Password for user bacula: 
psql (12.2)
SSL connection (protocol: TLSv1.3, cipher: TLS_AES_256_GCM_SHA384, bits: 256, compression: off)
Type "help" for help.

bacula=> 

Success!

PostgreSQL Enviroment File

To make things more simple we can create a file that stores all the neccessary PostgreSQL/SSL enviromnment variables, which later, Bacula will make use of:

# cat /var/opt/ooce/bacula/psql.env
PGHOST=postgres.pbdigital.org
PGUSER=bacula
PGSSLMODE=verify-full
PGSSLCERT=/var/opt/ooce/bacula/.postgres/bacula.pbdigital.org-client.crt
PGSSLKEY=/var/opt/ooce/bacula/.postgres/bacula.pbdigital.org-client.key
PGSSLROOTCERT=/var/opt/ooce/bacula/.postgres/root-ca.crt

export PGHOST
export PGUSER
export PGSSLMODE
export PGSSLCERT
export PGSSLKEY
export PGSSLROOTCERT

Test Connection with PostgreSQL Environment File

Before I test with Bacula, it is a good idea that the PostgreSQL Environment File works.

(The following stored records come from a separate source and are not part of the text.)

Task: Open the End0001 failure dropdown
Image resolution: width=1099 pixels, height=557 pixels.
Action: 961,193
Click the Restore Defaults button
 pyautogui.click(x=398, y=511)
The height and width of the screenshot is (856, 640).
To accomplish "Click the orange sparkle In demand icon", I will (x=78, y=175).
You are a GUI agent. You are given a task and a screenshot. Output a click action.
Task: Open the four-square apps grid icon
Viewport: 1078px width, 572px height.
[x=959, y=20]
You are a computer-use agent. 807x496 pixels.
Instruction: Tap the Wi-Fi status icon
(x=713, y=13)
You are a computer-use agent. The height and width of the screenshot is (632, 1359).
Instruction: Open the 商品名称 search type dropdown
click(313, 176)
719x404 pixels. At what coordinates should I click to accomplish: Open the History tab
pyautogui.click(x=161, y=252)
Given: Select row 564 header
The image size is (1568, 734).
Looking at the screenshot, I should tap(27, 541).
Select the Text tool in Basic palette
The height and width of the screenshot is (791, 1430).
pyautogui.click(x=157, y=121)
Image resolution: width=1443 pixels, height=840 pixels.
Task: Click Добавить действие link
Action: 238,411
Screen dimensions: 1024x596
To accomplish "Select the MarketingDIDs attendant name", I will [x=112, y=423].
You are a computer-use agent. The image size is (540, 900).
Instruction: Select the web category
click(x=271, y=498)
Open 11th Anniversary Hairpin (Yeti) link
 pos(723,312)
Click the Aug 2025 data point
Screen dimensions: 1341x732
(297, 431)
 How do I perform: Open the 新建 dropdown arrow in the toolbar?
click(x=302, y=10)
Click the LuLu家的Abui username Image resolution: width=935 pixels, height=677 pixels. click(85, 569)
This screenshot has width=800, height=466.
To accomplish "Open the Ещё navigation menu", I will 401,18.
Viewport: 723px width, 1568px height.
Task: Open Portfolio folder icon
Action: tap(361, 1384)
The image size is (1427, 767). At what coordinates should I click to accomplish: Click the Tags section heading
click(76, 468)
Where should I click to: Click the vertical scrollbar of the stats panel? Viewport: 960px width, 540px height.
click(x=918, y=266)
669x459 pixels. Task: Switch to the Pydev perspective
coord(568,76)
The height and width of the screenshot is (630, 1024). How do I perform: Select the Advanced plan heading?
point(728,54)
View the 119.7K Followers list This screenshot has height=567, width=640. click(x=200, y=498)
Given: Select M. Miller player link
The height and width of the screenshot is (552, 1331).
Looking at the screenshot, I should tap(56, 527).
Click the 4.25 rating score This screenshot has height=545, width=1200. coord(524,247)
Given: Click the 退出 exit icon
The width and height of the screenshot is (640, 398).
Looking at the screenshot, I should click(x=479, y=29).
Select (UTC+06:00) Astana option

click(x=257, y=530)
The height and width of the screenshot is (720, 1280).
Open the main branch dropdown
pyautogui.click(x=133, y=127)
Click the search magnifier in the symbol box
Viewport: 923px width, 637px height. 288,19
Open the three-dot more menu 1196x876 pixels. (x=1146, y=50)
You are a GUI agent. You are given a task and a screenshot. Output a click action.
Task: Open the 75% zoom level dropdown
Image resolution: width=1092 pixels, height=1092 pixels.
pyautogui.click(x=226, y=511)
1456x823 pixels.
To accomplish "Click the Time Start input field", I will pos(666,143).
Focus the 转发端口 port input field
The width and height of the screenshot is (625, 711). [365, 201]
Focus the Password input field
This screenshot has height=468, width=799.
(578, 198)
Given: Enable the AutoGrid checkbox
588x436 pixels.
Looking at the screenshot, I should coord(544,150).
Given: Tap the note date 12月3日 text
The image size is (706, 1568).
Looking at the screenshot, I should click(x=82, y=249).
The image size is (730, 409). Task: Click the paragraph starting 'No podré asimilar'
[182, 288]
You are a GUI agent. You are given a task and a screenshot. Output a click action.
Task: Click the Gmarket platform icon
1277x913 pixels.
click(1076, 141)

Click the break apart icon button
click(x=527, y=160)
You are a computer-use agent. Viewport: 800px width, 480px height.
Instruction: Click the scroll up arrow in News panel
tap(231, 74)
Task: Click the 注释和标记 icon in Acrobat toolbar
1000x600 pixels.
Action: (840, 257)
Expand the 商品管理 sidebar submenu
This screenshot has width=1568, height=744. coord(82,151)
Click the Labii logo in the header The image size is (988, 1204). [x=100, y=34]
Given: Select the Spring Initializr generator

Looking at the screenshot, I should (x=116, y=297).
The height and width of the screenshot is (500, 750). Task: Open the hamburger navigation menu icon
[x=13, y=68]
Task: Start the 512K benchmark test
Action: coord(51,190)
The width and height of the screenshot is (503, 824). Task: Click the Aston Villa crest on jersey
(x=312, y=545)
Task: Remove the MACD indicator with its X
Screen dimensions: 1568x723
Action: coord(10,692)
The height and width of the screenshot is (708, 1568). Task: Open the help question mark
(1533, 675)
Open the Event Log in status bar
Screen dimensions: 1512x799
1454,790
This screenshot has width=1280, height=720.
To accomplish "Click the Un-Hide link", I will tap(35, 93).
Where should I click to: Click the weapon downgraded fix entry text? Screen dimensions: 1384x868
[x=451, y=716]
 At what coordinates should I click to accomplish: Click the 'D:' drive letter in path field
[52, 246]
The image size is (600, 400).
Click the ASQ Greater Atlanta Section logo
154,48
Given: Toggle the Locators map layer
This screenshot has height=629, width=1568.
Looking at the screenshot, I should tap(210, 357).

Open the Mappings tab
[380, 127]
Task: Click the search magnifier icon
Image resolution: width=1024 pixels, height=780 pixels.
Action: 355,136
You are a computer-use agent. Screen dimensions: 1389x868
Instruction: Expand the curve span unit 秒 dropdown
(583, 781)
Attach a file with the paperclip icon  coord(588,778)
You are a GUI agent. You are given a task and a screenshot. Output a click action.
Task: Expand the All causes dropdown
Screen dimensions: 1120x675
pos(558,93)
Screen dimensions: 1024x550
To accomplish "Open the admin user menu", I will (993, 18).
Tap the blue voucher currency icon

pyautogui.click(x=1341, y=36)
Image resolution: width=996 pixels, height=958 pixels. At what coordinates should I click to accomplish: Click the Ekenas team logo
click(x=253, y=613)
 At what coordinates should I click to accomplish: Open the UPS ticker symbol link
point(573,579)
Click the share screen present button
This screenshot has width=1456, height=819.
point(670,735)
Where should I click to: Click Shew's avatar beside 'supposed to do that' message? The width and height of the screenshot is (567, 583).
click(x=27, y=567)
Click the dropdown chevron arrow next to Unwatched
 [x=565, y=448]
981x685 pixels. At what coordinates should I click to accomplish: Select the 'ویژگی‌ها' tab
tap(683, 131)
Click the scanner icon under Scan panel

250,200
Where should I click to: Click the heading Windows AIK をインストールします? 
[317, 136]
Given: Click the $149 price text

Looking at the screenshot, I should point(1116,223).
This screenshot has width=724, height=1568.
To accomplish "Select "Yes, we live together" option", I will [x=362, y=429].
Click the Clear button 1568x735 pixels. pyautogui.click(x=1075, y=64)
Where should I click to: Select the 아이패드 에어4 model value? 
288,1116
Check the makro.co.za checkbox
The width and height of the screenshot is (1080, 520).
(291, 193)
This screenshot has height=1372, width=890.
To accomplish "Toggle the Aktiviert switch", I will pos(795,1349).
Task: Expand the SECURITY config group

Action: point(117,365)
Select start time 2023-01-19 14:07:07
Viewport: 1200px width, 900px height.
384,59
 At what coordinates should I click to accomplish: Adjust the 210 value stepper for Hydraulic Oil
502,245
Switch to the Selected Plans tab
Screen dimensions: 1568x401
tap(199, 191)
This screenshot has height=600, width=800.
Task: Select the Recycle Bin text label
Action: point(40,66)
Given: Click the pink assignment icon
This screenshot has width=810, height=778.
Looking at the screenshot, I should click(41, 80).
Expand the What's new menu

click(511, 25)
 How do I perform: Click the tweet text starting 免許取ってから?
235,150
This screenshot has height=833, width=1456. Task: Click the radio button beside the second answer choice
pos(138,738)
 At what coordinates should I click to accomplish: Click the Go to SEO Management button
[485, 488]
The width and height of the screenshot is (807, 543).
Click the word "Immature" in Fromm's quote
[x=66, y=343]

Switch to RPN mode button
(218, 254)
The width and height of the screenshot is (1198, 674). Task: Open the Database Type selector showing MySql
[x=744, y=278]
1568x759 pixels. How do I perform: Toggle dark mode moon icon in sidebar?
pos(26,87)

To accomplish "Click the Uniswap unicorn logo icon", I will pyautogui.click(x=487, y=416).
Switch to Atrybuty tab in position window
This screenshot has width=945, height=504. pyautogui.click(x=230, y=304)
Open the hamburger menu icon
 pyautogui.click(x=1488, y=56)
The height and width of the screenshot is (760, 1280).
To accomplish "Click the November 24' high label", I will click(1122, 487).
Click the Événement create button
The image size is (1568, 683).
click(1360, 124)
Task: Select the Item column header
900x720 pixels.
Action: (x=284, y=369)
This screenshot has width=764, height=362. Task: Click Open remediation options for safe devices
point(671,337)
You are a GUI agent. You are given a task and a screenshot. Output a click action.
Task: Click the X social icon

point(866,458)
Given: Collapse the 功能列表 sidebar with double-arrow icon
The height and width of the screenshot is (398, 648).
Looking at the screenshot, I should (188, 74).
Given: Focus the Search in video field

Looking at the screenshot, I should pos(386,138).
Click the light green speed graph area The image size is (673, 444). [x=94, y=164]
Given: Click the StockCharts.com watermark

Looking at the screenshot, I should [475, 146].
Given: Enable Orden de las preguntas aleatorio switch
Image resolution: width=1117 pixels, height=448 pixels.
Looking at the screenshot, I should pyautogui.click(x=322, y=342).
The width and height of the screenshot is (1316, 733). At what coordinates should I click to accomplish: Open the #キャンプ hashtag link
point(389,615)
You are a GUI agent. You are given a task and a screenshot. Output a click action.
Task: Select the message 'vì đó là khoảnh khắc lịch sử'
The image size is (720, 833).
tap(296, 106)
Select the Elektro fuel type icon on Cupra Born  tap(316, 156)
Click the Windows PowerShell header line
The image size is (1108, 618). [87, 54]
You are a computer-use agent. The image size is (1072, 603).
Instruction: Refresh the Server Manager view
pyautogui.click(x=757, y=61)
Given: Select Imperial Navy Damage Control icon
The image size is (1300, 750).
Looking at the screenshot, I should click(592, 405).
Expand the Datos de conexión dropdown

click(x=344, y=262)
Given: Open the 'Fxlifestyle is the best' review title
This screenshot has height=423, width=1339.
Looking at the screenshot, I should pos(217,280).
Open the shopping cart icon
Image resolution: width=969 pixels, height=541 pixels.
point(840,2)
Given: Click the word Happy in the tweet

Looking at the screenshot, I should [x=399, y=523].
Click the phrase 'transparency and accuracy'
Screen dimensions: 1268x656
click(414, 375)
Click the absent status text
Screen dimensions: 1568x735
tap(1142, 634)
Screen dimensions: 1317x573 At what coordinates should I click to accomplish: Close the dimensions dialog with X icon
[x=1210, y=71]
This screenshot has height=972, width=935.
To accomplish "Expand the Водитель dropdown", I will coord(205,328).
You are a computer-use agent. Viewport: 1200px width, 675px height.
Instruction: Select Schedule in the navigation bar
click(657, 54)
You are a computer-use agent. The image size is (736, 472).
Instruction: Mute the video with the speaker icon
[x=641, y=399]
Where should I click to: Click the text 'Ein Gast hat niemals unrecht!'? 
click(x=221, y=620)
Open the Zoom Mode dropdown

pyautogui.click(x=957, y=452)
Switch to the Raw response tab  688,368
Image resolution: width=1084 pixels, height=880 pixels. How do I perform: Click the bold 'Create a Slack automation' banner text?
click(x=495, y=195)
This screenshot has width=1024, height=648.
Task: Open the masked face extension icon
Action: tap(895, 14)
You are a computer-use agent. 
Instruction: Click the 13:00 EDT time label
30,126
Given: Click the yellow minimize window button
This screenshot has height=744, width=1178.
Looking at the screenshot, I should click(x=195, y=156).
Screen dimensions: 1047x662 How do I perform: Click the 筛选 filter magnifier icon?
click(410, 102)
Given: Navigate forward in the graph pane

First, I source the file:

#. /var/opt/ooce/bacula/psql.env

Then test the connection:

# psql bacula
                                                                                                                                                                
Password for user bacula: 
psql (12.2)
SSL connection (protocol: TLSv1.3, cipher: TLS_AES_256_GCM_SHA384, bits: 256, compression: off)
Type "help" for help.

bacula=> 

Success!

Enabling Bacula to Connect via SSL to PostgreSQL

To allow Bacula to source thes PostgreSQL Environment File, we make the /opt/ooce/bacula/share/bacula-ctl-dir source the environment file when Bacula starts. Early on in the bacula-ctl-dir file we want to add the following line.

. /var/opt/ooce/bacula/psql.env

This allows Bacula to run with all the PostgreSQL/SSL environment variables set.

Restart and Test with bconsole

We have made all the changes we need to now, so it is a simple matter or restarting Bacula and making a connection with the bconsole program.

# svcadm disable bacula-dir
# svcadm enable bacula-dir
# bconsole
Connecting to Director bacula.pbdigital.org:9101
1000 OK: 103 bacula.pbdigital.org-dir Version: 9.6.3 (09 March 2020)
Enter a period to cancel a command.
*

bconsole should connect normally as above. If there are problems, bconsole will inform you that you have messages, and print the error message that it has for when the connection has failed.

Wrapping Up

I hope this has been of some help to you. If you need further detail, please look at Staf Wagemakers post on the subject as it goes in to much greater detail.